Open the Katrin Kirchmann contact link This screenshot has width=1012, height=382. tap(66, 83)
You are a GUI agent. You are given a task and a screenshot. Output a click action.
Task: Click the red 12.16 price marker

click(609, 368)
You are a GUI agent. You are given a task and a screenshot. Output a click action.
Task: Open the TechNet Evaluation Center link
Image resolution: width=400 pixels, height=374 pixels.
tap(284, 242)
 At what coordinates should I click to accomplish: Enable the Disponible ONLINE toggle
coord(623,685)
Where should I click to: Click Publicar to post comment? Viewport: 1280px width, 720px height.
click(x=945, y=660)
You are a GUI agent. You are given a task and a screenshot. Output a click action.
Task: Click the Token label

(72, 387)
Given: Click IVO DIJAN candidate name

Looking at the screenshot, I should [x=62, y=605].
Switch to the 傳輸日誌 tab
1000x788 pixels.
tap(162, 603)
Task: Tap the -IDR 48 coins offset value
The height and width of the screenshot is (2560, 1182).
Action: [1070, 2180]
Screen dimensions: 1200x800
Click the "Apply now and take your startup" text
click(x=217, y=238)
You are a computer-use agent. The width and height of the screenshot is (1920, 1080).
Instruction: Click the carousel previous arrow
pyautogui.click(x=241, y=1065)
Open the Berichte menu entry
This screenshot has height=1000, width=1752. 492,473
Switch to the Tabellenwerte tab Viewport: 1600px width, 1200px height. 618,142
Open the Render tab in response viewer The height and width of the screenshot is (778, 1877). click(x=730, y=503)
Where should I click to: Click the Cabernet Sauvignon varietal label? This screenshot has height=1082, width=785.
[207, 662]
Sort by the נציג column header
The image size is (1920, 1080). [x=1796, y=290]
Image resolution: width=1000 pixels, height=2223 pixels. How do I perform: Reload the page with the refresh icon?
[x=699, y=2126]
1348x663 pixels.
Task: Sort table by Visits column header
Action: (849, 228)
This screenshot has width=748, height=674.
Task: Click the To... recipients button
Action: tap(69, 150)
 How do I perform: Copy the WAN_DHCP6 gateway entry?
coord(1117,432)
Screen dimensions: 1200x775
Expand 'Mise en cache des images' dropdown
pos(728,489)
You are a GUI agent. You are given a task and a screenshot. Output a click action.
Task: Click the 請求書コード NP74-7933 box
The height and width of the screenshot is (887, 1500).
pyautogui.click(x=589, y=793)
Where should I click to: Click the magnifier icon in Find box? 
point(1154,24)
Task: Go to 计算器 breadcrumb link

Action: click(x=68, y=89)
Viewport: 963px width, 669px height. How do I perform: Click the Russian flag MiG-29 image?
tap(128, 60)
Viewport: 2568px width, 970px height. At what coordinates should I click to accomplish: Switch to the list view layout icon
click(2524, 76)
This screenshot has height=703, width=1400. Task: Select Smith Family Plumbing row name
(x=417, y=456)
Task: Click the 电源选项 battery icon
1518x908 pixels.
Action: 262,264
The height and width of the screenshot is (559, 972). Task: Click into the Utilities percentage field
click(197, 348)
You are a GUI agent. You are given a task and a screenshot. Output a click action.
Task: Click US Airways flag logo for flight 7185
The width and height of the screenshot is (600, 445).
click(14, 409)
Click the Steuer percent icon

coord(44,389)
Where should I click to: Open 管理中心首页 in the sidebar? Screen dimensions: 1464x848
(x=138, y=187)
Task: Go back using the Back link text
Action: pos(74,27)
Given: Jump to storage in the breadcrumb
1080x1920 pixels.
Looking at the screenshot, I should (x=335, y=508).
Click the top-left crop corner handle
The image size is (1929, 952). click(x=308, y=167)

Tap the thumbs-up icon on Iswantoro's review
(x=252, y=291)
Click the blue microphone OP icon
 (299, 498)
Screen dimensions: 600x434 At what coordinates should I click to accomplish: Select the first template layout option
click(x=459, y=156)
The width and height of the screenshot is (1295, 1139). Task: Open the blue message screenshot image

+++

→ HOW TO COMPLETE THIS TASK:
Each record above must be transcribed exactly, and none may be skipped.

→ SOLUTION TO THIS PROBLEM:
Open the Katrin Kirchmann contact link This screenshot has width=1012, height=382. tap(66, 83)
You are a GUI agent. You are given a task and a screenshot. Output a click action.
Task: Click the red 12.16 price marker

click(609, 368)
You are a GUI agent. You are given a task and a screenshot. Output a click action.
Task: Open the TechNet Evaluation Center link
Image resolution: width=400 pixels, height=374 pixels.
tap(284, 242)
 At what coordinates should I click to accomplish: Enable the Disponible ONLINE toggle
coord(623,685)
Where should I click to: Click Publicar to post comment? Viewport: 1280px width, 720px height.
click(x=945, y=660)
You are a GUI agent. You are given a task and a screenshot. Output a click action.
Task: Click the Token label

(72, 387)
Given: Click IVO DIJAN candidate name

Looking at the screenshot, I should [x=62, y=605].
Switch to the 傳輸日誌 tab
1000x788 pixels.
tap(162, 603)
Task: Tap the -IDR 48 coins offset value
The height and width of the screenshot is (2560, 1182).
Action: [1070, 2180]
Screen dimensions: 1200x800
Click the "Apply now and take your startup" text
click(x=217, y=238)
You are a computer-use agent. The width and height of the screenshot is (1920, 1080).
Instruction: Click the carousel previous arrow
pyautogui.click(x=241, y=1065)
Open the Berichte menu entry
This screenshot has height=1000, width=1752. 492,473
Switch to the Tabellenwerte tab Viewport: 1600px width, 1200px height. 618,142
Open the Render tab in response viewer The height and width of the screenshot is (778, 1877). click(x=730, y=503)
Where should I click to: Click the Cabernet Sauvignon varietal label? This screenshot has height=1082, width=785.
[207, 662]
Sort by the נציג column header
The image size is (1920, 1080). [x=1796, y=290]
Image resolution: width=1000 pixels, height=2223 pixels. How do I perform: Reload the page with the refresh icon?
[x=699, y=2126]
1348x663 pixels.
Task: Sort table by Visits column header
Action: (849, 228)
This screenshot has width=748, height=674.
Task: Click the To... recipients button
Action: tap(69, 150)
 How do I perform: Copy the WAN_DHCP6 gateway entry?
coord(1117,432)
Screen dimensions: 1200x775
Expand 'Mise en cache des images' dropdown
pos(728,489)
You are a GUI agent. You are given a task and a screenshot. Output a click action.
Task: Click the 請求書コード NP74-7933 box
The height and width of the screenshot is (887, 1500).
pyautogui.click(x=589, y=793)
Where should I click to: Click the magnifier icon in Find box? 
point(1154,24)
Task: Go to 计算器 breadcrumb link

Action: click(x=68, y=89)
Viewport: 963px width, 669px height. How do I perform: Click the Russian flag MiG-29 image?
tap(128, 60)
Viewport: 2568px width, 970px height. At what coordinates should I click to accomplish: Switch to the list view layout icon
click(2524, 76)
This screenshot has height=703, width=1400. Task: Select Smith Family Plumbing row name
(x=417, y=456)
Task: Click the 电源选项 battery icon
1518x908 pixels.
Action: 262,264
The height and width of the screenshot is (559, 972). Task: Click into the Utilities percentage field
click(197, 348)
You are a GUI agent. You are given a task and a screenshot. Output a click action.
Task: Click US Airways flag logo for flight 7185
The width and height of the screenshot is (600, 445).
click(14, 409)
Click the Steuer percent icon

coord(44,389)
Where should I click to: Open 管理中心首页 in the sidebar? Screen dimensions: 1464x848
(x=138, y=187)
Task: Go back using the Back link text
Action: pos(74,27)
Given: Jump to storage in the breadcrumb
1080x1920 pixels.
Looking at the screenshot, I should (x=335, y=508).
Click the top-left crop corner handle
The image size is (1929, 952). click(x=308, y=167)

Tap the thumbs-up icon on Iswantoro's review
(x=252, y=291)
Click the blue microphone OP icon
 (299, 498)
Screen dimensions: 600x434 At what coordinates should I click to accomplish: Select the first template layout option
click(x=459, y=156)
The width and height of the screenshot is (1295, 1139). Task: Open the blue message screenshot image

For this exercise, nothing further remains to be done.